LENSAPOST.NET– Kelangkaan bahan bakar minyak (BBM) subsidi jenis solar di Aceh dilaporkan semakin memburuk dalam tiga bulan terakhir.
Kondisi ini dirasakan hampir di seluruh kabupaten dan kota, seiring meningkatnya aktivitas pertambangan di berbagai wilayah.
Ketua Umum Lembaga Peumulia Bangsa Atjeh (PBA), Subki Mohammad Bintang, menilai situasi ini tidak bisa dibiarkan berlarut-larut karena berdampak langsung terhadap kehidupan masyarakat kecil, khususnya sektor transportasi, pertanian, dan perikanan.
“Kelangkaan ini sudah sangat mengkhawatirkan. Masyarakat yang seharusnya menjadi prioritas justru kesulitan mendapatkan solar subsidi,” ujar Subki dalam keterangannya, Senin (15/6/2026).
Ia mengungkapkan, berbagai laporan yang diterima menunjukkan bahwa sopir angkutan umum kesulitan memperoleh solar di SPBU. Bahkan, di sejumlah jalur trayek, pasokan solar subsidi disebut tidak tersedia sama sekali.
“Kondisi ini semakin parah bersamaan dengan maraknya aktivitas pertambangan yang menggunakan alat berat seperti ekskavator. Ini menimbulkan pertanyaan besar terkait distribusi BBM subsidi,” tegasnya.
PBA mengajukan sejumlah pertanyaan kritis kepada pemerintah, di antaranya apakah kuota solar subsidi yang ditetapkan telah sesuai dengan kebutuhan riil masyarakat di Aceh, serta kemungkinan adanya penyimpangan distribusi.
“Kami menduga ada potensi penyaluran yang tidak tepat sasaran. Solar subsidi yang seharusnya untuk rakyat kecil, petani, nelayan, dan transportasi umum, bisa saja dialihkan untuk kepentingan operasional tambang,” kata Subki.
Selain itu, ia juga menyoroti lemahnya pengawasan yang berujung pada antrean panjang di SPBU, kelangkaan pasokan, hingga munculnya penjualan solar dengan harga di atas ketentuan resmi.

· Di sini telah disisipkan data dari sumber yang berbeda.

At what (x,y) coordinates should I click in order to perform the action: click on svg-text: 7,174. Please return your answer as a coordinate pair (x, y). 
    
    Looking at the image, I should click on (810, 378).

Menurut PBA, kelangkaan solar subsidi telah menimbulkan dampak luas, antara lain terganggunya sektor transportasi yang berimbas pada kenaikan biaya logistik dan perjalanan. Tidak hanya itu, kegiatan pertanian dan perikanan juga ikut terhambat, sehingga berpotensi mengganggu ketahanan pangan serta pendapatan masyarakat.
“Masyarakat akhirnya terpaksa membeli solar di pasar tidak resmi dengan harga yang jauh lebih mahal. Ini jelas menimbulkan ketidakadilan sosial,” ujarnya.
Atas kondisi tersebut, PBA mendesak pemerintah pusat dan daerah untuk segera mengambil langkah konkret. Di antaranya melakukan audit menyeluruh terhadap alokasi dan distribusi BBM subsidi di Aceh.
Selain itu, pemerintah diminta memperketat pengawasan agar solar subsidi benar-benar digunakan sesuai peruntukannya, serta menambah kuota pasokan jika terbukti terjadi kekurangan.
“Kami juga meminta aparat penegak hukum untuk menindak tegas pihak-pihak yang terbukti melakukan penimbunan, penyalahgunaan, maupun penyelundupan BBM subsidi,” tegas Subki.
PBA berharap langkah cepat dan tegas dari pemerintah dapat segera mengatasi krisis ini, sehingga kebutuhan energi masyarakat Aceh kembali terpenuhi secara adil dan merata.